The hand of Providence is already leading us on. Christ is already in our midst. The Spirit is already at work. Our hope is not to be found out there, but within ourselves, among the members of this beloved community. The more we know ourselves the more we will be able to respond to the call to be contemplative disciples in the world. But know this: we do not stand alone. This is the moment we are summoned to dispense with lip-service, and to ask ourselves whether we are ready to commit ever-more so to becoming the Body of Christ in the world, trusting (as Mother Church has taught across the centuries) that the Christ whom we profess is indeed the Alpha and Omega, the First and the Last. The Beginning and the End. And reigns, even now, victorious.
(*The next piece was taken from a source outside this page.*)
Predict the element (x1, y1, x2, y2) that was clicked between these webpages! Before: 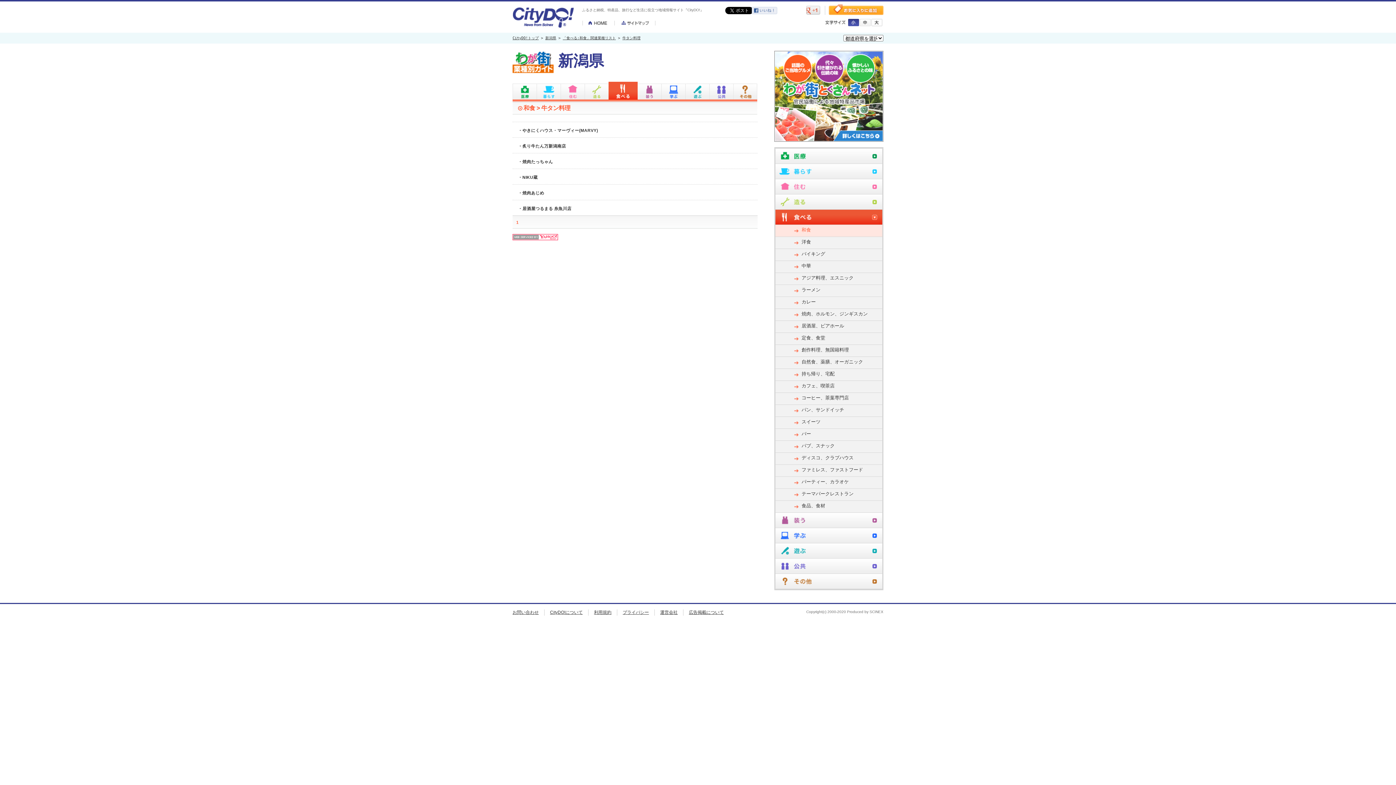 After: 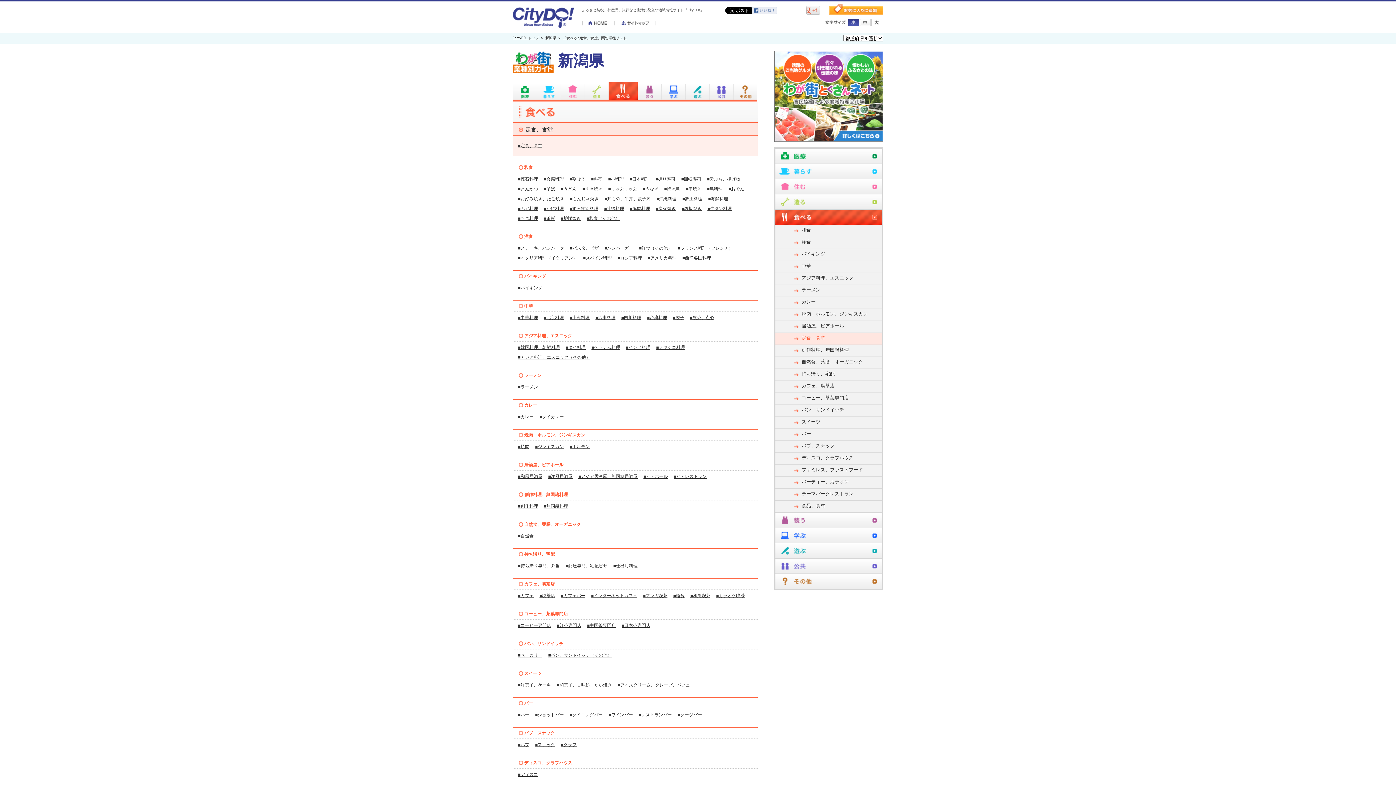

Let me close then with a stanza from the poem, “The Present Crisis” penned in 1845, by James Russel Lowell at a time when our country was bitterly divided as it is now, and hopelessly under the shadow of the tyranny of slavery. Yet in the midst of that political crisis Lowell offered the assurance of God’s ultimate victory over tyranny:
Careless seems the great Avenger;
history's pages but record
One death-grapple in the darkness
'twixt old systems and the Word;
Truth forever on the scaffold,
Wrong forever on the throne, —
Yet that scaffold sways the future,
and, behind the dim unknown,
Standeth God within the shadow,
keeping watch above his own.
And may that great Avenger bless you, liberate you, and transform us evermore-so into that beautiful, mystical, glorious Body of Christ: + The Three in One and One in Three. Amen.